Collected data
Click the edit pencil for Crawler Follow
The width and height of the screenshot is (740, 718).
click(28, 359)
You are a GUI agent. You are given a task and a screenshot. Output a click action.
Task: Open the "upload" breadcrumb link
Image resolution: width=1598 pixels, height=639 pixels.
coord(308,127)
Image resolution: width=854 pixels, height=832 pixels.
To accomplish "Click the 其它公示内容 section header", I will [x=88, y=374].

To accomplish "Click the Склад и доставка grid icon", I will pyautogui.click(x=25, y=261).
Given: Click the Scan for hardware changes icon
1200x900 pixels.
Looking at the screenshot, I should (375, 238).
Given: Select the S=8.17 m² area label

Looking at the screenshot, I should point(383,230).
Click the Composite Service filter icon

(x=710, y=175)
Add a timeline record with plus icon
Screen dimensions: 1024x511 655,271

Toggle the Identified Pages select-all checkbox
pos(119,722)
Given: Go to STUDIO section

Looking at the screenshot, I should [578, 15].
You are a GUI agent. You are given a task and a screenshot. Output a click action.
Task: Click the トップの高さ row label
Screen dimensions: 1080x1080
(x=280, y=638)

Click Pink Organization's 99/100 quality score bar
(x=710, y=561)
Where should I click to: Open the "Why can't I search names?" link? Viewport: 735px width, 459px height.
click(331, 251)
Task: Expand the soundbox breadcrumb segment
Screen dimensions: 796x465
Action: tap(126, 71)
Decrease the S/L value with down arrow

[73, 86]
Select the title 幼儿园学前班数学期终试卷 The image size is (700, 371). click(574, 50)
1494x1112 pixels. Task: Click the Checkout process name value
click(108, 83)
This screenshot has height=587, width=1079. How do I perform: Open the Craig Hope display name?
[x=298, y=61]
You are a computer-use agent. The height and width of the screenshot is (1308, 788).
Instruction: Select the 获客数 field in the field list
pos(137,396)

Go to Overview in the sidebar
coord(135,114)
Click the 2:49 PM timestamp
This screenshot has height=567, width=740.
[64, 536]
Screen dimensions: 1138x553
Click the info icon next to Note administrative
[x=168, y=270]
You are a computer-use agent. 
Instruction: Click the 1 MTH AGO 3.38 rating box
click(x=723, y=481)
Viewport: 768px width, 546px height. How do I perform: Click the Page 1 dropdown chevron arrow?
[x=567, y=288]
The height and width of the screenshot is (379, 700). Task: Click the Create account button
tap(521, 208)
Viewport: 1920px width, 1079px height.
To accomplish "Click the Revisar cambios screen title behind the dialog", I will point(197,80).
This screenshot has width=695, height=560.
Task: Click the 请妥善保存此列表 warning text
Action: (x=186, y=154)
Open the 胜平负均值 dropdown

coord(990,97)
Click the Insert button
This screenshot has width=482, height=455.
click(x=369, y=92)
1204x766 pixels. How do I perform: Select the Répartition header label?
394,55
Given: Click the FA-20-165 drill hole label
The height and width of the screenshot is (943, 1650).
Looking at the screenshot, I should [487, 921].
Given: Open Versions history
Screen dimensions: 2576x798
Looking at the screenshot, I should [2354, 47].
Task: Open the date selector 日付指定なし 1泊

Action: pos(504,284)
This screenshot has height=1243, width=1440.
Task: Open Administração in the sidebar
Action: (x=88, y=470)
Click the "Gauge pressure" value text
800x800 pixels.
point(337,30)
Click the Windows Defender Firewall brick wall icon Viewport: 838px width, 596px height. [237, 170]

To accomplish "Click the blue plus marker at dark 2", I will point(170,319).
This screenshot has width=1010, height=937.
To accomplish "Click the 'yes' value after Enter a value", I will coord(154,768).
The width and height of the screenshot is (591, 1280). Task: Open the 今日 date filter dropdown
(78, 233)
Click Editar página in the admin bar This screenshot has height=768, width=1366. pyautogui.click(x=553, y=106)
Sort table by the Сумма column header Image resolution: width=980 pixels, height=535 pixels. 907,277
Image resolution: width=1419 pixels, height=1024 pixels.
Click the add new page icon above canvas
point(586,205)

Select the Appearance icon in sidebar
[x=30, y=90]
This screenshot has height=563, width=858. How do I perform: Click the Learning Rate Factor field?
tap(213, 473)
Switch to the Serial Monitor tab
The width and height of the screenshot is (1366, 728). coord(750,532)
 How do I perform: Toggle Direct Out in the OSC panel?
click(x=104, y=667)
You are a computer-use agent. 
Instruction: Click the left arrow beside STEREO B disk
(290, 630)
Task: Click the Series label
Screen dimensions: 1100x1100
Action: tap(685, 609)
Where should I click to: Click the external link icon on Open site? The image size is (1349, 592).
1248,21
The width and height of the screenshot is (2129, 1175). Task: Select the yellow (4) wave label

• **What the task requires**
The response must consist of all the data, reproduced without alteration.

• **Task result**
Click the edit pencil for Crawler Follow
The width and height of the screenshot is (740, 718).
click(28, 359)
You are a GUI agent. You are given a task and a screenshot. Output a click action.
Task: Open the "upload" breadcrumb link
Image resolution: width=1598 pixels, height=639 pixels.
coord(308,127)
Image resolution: width=854 pixels, height=832 pixels.
To accomplish "Click the 其它公示内容 section header", I will [x=88, y=374].

To accomplish "Click the Склад и доставка grid icon", I will pyautogui.click(x=25, y=261).
Given: Click the Scan for hardware changes icon
1200x900 pixels.
Looking at the screenshot, I should (375, 238).
Given: Select the S=8.17 m² area label

Looking at the screenshot, I should point(383,230).
Click the Composite Service filter icon

(x=710, y=175)
Add a timeline record with plus icon
Screen dimensions: 1024x511 655,271

Toggle the Identified Pages select-all checkbox
pos(119,722)
Given: Go to STUDIO section

Looking at the screenshot, I should [578, 15].
You are a GUI agent. You are given a task and a screenshot. Output a click action.
Task: Click the トップの高さ row label
Screen dimensions: 1080x1080
(x=280, y=638)

Click Pink Organization's 99/100 quality score bar
(x=710, y=561)
Where should I click to: Open the "Why can't I search names?" link? Viewport: 735px width, 459px height.
click(331, 251)
Task: Expand the soundbox breadcrumb segment
Screen dimensions: 796x465
Action: tap(126, 71)
Decrease the S/L value with down arrow

[73, 86]
Select the title 幼儿园学前班数学期终试卷 The image size is (700, 371). click(574, 50)
1494x1112 pixels. Task: Click the Checkout process name value
click(108, 83)
This screenshot has height=587, width=1079. How do I perform: Open the Craig Hope display name?
[x=298, y=61]
You are a computer-use agent. The height and width of the screenshot is (1308, 788).
Instruction: Select the 获客数 field in the field list
pos(137,396)

Go to Overview in the sidebar
coord(135,114)
Click the 2:49 PM timestamp
This screenshot has height=567, width=740.
[64, 536]
Screen dimensions: 1138x553
Click the info icon next to Note administrative
[x=168, y=270]
You are a computer-use agent. 
Instruction: Click the 1 MTH AGO 3.38 rating box
click(x=723, y=481)
Viewport: 768px width, 546px height. How do I perform: Click the Page 1 dropdown chevron arrow?
[x=567, y=288]
The height and width of the screenshot is (379, 700). Task: Click the Create account button
tap(521, 208)
Viewport: 1920px width, 1079px height.
To accomplish "Click the Revisar cambios screen title behind the dialog", I will point(197,80).
This screenshot has width=695, height=560.
Task: Click the 请妥善保存此列表 warning text
Action: (x=186, y=154)
Open the 胜平负均值 dropdown

coord(990,97)
Click the Insert button
This screenshot has width=482, height=455.
click(x=369, y=92)
1204x766 pixels. How do I perform: Select the Répartition header label?
394,55
Given: Click the FA-20-165 drill hole label
The height and width of the screenshot is (943, 1650).
Looking at the screenshot, I should [487, 921].
Given: Open Versions history
Screen dimensions: 2576x798
Looking at the screenshot, I should [2354, 47].
Task: Open the date selector 日付指定なし 1泊

Action: pos(504,284)
This screenshot has height=1243, width=1440.
Task: Open Administração in the sidebar
Action: (x=88, y=470)
Click the "Gauge pressure" value text
800x800 pixels.
point(337,30)
Click the Windows Defender Firewall brick wall icon Viewport: 838px width, 596px height. [237, 170]

To accomplish "Click the blue plus marker at dark 2", I will point(170,319).
This screenshot has width=1010, height=937.
To accomplish "Click the 'yes' value after Enter a value", I will coord(154,768).
The width and height of the screenshot is (591, 1280). Task: Open the 今日 date filter dropdown
(78, 233)
Click Editar página in the admin bar This screenshot has height=768, width=1366. pyautogui.click(x=553, y=106)
Sort table by the Сумма column header Image resolution: width=980 pixels, height=535 pixels. 907,277
Image resolution: width=1419 pixels, height=1024 pixels.
Click the add new page icon above canvas
point(586,205)

Select the Appearance icon in sidebar
[x=30, y=90]
This screenshot has height=563, width=858. How do I perform: Click the Learning Rate Factor field?
tap(213, 473)
Switch to the Serial Monitor tab
The width and height of the screenshot is (1366, 728). coord(750,532)
 How do I perform: Toggle Direct Out in the OSC panel?
click(x=104, y=667)
You are a computer-use agent. 
Instruction: Click the left arrow beside STEREO B disk
(290, 630)
Task: Click the Series label
Screen dimensions: 1100x1100
Action: tap(685, 609)
Where should I click to: Click the external link icon on Open site? The image size is (1349, 592).
1248,21
The width and height of the screenshot is (2129, 1175). Task: Select the yellow (4) wave label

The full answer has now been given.